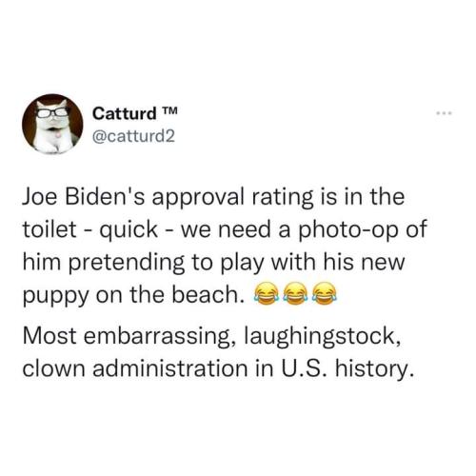Click "U.S." in the last line
476x476 pixels.
305,368
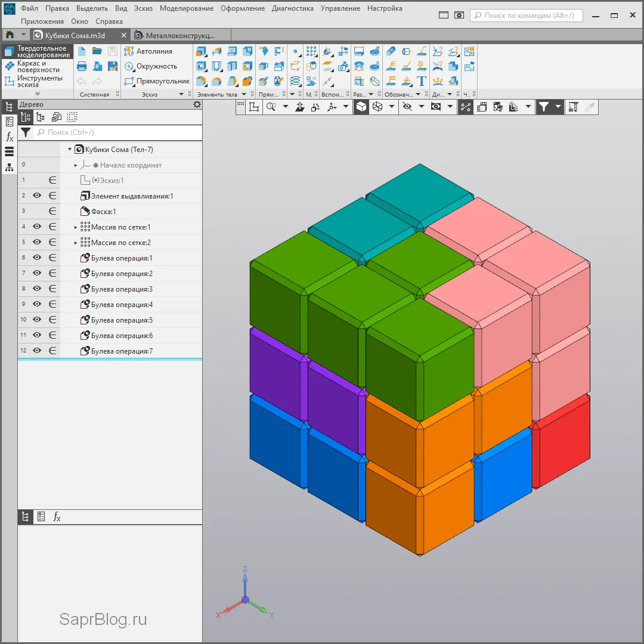Image resolution: width=644 pixels, height=644 pixels.
Task: Open the tree panel settings gear
Action: (197, 104)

Instructions to follow:
Render the text lines of this material as a JSON list of strings, with one string per line and blank lines omitted. Leave out the pictures.

Response:
[
  "Click \"U.S.\" in the last line",
  "476x476 pixels.",
  "305,368",
  "Image resolution: width=644 pixels, height=644 pixels.",
  "Task: Open the tree panel settings gear",
  "Action: (197, 104)"
]